■ DATA SUPPLIED ■
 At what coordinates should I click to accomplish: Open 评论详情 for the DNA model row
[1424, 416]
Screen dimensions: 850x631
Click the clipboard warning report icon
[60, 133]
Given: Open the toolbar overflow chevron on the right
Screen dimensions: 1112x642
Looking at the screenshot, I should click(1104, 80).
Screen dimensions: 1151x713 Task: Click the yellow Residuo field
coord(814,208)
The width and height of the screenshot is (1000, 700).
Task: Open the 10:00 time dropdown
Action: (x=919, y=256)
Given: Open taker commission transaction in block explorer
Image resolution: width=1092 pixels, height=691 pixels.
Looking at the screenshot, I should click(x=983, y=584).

---

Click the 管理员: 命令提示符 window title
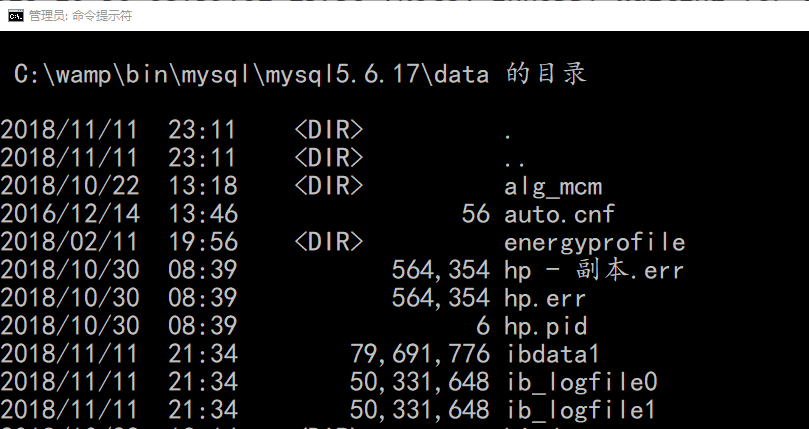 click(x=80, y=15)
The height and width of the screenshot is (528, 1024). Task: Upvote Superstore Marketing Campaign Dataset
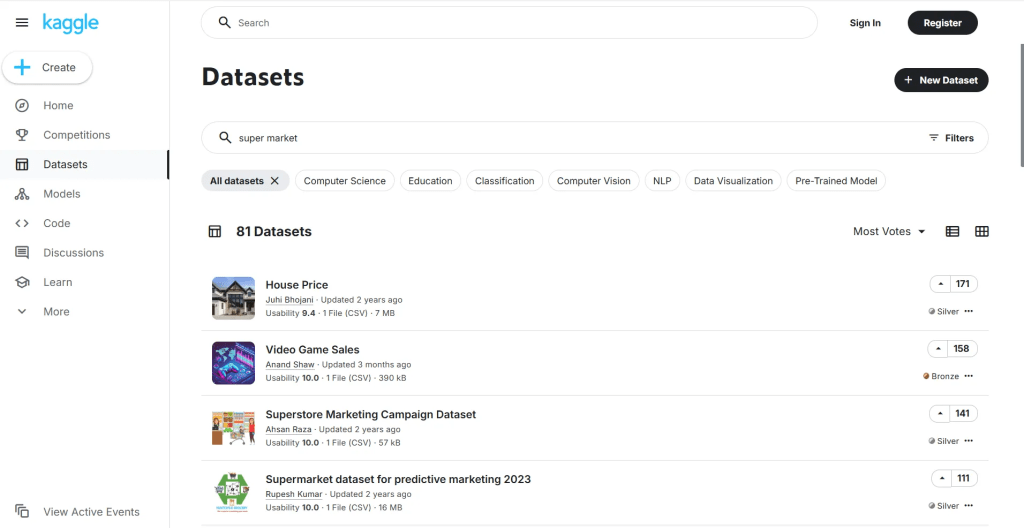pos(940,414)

■ WORK ITEM ■
Each line above that contains the word "Given" should be returned.

■ TASK SOLUTION ■
Given: Open the toolbar overflow chevron on the right
Given: Open taker commission transaction in block explorer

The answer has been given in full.